[Saved data entries]

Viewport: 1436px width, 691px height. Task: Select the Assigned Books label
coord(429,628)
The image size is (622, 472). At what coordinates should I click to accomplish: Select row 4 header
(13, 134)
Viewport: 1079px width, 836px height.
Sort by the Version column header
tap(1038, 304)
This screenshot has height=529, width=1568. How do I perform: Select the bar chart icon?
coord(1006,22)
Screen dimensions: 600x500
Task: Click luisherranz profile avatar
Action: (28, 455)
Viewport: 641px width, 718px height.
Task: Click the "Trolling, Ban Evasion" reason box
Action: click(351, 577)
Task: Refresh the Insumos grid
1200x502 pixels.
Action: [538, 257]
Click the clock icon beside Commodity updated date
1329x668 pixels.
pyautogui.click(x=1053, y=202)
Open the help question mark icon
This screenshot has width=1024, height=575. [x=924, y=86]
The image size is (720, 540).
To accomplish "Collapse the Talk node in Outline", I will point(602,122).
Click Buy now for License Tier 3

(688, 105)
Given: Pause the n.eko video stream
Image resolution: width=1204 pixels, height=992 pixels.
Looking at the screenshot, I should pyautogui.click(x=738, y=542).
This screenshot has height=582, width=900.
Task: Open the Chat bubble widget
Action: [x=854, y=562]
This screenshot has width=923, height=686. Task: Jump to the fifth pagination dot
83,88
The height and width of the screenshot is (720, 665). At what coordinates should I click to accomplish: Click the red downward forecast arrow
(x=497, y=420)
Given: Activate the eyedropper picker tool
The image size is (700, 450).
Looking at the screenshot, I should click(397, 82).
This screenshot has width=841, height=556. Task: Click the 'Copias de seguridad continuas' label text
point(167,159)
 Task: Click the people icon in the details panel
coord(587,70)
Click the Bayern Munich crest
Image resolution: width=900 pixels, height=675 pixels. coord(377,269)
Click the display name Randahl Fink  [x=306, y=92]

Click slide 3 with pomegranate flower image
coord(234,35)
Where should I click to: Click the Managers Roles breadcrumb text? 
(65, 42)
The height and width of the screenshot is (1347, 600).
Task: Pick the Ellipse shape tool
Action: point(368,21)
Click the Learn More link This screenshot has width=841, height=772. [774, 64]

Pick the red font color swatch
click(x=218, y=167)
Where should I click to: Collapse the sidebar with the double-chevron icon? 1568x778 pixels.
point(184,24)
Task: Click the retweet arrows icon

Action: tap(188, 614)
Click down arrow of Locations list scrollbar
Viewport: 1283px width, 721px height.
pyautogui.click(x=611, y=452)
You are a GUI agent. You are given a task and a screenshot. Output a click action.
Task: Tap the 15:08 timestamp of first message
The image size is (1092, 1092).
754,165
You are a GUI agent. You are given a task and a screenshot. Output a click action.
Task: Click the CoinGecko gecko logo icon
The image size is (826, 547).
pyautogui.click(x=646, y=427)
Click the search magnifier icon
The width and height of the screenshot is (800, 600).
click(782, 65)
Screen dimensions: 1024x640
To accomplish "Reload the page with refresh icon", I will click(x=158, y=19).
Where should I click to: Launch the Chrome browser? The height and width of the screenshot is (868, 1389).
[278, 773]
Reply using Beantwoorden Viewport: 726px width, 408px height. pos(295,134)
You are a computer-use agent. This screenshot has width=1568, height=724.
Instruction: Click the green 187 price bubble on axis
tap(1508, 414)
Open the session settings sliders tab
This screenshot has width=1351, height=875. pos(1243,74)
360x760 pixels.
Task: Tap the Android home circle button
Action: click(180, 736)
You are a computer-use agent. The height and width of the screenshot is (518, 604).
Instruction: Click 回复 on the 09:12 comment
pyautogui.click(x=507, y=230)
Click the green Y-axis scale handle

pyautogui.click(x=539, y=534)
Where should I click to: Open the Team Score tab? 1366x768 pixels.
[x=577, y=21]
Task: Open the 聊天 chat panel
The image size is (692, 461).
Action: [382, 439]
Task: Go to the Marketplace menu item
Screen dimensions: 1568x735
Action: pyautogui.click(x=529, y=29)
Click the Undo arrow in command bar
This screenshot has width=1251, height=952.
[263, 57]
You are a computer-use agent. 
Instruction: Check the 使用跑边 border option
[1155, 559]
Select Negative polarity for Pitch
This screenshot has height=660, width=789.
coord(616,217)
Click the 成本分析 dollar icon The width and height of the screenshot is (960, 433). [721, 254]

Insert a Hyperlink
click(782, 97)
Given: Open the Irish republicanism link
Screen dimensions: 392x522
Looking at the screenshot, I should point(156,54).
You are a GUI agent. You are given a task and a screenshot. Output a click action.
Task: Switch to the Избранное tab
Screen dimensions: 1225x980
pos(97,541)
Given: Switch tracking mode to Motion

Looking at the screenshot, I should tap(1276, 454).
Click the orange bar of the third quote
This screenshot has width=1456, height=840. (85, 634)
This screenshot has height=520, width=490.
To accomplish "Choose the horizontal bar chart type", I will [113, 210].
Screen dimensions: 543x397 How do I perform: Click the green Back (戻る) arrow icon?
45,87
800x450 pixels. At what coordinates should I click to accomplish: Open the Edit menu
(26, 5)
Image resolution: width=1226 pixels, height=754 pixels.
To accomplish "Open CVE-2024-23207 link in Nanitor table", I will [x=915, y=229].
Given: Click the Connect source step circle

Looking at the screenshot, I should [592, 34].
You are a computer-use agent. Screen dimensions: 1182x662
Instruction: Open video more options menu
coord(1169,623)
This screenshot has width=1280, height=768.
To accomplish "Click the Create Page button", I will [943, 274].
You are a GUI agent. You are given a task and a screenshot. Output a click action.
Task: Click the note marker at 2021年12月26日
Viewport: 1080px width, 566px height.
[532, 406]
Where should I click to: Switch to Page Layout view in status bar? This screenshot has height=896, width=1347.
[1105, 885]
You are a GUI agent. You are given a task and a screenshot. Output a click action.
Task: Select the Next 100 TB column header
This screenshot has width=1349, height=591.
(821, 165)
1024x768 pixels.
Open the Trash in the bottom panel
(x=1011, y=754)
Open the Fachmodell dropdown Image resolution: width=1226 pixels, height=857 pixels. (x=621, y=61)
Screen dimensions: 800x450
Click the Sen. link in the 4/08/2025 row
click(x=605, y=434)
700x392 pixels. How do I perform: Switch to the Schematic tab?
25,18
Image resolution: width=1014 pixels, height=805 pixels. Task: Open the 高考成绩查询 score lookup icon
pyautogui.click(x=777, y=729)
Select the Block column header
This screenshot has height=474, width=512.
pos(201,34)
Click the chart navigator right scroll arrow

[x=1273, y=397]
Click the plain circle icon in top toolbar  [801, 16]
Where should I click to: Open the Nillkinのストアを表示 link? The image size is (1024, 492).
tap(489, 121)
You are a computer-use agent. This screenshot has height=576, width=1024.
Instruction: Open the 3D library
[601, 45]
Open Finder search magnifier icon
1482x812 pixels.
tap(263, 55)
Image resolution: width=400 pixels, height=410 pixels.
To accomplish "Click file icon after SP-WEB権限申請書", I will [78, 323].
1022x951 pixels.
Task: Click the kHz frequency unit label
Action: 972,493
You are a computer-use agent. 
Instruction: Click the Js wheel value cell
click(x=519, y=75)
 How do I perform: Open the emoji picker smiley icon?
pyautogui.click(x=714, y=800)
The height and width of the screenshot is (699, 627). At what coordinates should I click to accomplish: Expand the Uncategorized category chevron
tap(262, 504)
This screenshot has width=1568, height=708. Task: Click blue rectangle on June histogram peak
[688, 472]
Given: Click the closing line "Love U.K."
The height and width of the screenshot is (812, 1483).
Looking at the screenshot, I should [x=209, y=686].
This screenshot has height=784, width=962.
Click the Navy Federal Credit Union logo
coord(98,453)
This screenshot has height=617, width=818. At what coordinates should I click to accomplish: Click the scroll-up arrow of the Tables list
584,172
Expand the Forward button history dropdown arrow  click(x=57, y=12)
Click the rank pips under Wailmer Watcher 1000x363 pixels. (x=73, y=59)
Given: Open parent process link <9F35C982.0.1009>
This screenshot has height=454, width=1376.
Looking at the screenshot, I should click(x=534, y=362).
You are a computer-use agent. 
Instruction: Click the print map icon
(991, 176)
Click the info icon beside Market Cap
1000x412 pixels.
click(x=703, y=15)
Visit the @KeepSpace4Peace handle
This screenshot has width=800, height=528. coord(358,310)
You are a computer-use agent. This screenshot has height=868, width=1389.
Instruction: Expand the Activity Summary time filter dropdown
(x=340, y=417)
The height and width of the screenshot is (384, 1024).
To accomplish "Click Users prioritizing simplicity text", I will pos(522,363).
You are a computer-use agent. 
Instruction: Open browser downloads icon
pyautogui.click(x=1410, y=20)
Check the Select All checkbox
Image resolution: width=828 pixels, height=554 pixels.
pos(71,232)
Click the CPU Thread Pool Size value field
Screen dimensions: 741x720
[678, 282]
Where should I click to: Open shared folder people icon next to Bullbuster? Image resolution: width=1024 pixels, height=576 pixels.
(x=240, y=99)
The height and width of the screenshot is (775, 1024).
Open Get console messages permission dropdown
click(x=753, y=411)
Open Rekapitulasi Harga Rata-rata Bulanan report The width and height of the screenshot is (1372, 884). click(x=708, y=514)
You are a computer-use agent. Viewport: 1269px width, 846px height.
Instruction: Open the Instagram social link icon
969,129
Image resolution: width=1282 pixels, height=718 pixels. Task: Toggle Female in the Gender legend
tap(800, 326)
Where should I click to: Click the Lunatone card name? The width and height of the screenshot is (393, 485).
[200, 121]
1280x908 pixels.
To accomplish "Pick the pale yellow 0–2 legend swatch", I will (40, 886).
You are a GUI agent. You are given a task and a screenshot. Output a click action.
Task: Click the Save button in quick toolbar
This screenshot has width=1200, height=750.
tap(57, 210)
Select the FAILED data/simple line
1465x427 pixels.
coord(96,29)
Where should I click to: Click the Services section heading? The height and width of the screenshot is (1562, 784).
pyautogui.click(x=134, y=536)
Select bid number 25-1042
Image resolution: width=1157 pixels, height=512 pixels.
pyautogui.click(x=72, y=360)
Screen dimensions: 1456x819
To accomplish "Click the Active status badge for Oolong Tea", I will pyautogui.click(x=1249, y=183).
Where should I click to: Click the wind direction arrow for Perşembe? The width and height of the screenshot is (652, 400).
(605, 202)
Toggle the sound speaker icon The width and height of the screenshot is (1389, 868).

→ Description of the task
Provide the number of lines above containing "beside" and nothing else.

→ Response below
2